▶ _The data_:
-.-.-
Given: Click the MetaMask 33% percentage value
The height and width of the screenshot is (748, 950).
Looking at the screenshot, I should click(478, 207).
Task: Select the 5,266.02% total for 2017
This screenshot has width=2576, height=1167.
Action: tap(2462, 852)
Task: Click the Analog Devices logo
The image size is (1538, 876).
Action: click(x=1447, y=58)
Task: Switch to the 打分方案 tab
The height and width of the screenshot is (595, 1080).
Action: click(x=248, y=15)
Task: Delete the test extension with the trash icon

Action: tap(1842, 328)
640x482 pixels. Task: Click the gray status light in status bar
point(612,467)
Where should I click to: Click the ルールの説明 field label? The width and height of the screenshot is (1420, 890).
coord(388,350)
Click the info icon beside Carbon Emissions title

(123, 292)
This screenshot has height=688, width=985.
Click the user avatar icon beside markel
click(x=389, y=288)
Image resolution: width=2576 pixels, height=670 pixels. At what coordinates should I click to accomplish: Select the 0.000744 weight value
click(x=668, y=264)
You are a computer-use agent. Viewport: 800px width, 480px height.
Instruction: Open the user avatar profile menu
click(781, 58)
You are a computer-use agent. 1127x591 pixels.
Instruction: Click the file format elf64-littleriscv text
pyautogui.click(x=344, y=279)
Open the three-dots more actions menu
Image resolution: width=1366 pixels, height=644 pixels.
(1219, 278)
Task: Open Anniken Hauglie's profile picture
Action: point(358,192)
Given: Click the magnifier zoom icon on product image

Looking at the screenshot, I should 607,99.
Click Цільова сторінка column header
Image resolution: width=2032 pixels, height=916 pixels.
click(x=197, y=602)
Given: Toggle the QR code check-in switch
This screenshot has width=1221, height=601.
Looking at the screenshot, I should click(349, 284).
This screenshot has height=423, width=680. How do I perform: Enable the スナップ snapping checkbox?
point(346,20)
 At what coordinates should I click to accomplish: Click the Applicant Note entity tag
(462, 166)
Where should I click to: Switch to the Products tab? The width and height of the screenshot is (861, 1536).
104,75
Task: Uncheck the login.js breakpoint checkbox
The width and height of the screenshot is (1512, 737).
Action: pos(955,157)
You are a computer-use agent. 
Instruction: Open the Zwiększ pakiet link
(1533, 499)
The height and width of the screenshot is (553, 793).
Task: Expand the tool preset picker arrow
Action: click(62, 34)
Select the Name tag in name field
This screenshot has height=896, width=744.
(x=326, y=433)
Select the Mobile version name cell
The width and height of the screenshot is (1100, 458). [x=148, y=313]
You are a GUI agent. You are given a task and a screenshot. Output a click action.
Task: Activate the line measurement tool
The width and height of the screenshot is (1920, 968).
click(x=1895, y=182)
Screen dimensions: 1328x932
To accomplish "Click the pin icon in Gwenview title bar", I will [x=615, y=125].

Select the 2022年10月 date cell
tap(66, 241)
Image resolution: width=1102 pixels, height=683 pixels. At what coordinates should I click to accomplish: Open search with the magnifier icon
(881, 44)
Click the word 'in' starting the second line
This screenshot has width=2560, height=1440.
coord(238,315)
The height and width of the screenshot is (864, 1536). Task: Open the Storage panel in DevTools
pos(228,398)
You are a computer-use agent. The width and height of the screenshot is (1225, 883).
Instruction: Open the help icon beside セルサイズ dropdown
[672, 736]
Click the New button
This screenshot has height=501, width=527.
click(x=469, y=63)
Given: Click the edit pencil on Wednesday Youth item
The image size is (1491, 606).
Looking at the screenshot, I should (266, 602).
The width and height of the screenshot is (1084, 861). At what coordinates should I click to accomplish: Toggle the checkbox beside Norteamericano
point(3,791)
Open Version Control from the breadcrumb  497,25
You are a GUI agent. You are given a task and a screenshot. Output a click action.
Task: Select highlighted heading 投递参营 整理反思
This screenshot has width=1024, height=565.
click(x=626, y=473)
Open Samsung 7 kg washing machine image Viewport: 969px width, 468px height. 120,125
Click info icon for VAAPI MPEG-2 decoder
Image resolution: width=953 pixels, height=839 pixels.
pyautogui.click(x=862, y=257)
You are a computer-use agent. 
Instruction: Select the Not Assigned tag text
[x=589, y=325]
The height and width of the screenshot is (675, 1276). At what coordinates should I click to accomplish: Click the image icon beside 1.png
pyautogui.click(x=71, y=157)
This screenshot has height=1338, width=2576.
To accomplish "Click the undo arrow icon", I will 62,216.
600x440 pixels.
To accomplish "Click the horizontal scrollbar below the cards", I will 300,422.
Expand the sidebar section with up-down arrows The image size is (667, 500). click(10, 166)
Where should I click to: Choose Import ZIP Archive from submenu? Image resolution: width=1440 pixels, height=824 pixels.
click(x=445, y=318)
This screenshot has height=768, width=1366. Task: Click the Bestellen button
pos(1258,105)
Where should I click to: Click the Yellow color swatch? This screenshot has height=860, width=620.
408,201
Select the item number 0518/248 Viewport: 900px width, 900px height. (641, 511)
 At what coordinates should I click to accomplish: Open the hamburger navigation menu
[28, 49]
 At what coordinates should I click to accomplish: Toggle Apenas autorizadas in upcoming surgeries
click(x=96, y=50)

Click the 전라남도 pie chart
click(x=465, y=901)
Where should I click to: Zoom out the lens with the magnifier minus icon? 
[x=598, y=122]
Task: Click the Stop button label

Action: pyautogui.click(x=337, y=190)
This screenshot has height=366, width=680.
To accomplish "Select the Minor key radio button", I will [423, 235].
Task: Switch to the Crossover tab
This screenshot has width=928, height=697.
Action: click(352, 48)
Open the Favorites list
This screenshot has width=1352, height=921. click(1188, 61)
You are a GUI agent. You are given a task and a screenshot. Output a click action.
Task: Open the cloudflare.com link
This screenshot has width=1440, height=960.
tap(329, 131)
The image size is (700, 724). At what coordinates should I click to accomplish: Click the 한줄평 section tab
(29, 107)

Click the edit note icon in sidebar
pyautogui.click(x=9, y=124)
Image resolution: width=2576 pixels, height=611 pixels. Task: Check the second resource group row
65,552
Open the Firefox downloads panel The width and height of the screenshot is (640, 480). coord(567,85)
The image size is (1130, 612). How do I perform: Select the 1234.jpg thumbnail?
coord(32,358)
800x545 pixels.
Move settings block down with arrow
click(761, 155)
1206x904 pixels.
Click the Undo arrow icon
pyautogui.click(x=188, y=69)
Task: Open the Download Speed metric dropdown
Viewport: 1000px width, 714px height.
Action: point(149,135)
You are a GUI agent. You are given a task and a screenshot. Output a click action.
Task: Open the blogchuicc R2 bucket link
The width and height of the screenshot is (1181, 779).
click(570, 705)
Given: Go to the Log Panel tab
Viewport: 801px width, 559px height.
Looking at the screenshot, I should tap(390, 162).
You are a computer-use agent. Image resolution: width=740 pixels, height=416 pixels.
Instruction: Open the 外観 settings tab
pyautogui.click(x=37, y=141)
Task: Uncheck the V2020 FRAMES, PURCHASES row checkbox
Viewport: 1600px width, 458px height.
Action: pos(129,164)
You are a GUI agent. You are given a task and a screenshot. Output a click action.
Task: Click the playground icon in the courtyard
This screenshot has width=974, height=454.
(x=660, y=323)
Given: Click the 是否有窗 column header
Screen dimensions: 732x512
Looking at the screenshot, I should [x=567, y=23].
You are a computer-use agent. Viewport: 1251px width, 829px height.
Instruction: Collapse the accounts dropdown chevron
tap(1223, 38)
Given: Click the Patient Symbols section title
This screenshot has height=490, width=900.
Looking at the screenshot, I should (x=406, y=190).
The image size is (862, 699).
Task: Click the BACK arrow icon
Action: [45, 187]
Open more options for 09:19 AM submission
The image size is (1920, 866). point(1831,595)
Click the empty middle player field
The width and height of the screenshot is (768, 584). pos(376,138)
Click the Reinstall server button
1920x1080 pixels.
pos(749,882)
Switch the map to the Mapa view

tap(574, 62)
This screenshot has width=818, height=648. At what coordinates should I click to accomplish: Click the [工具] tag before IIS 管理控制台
-.-.-
▶ _Task to carry out_: Output the lines of the records above exactly as they appear, from the line containing "Task: Click the playground" through the line containing "You are a computer-use agent. Viewport: 1251px".

▶ _Answer space_:
Task: Click the playground icon in the courtyard
This screenshot has width=974, height=454.
(x=660, y=323)
Given: Click the 是否有窗 column header
Screen dimensions: 732x512
Looking at the screenshot, I should [x=567, y=23].
You are a computer-use agent. Viewport: 1251px width, 829px height.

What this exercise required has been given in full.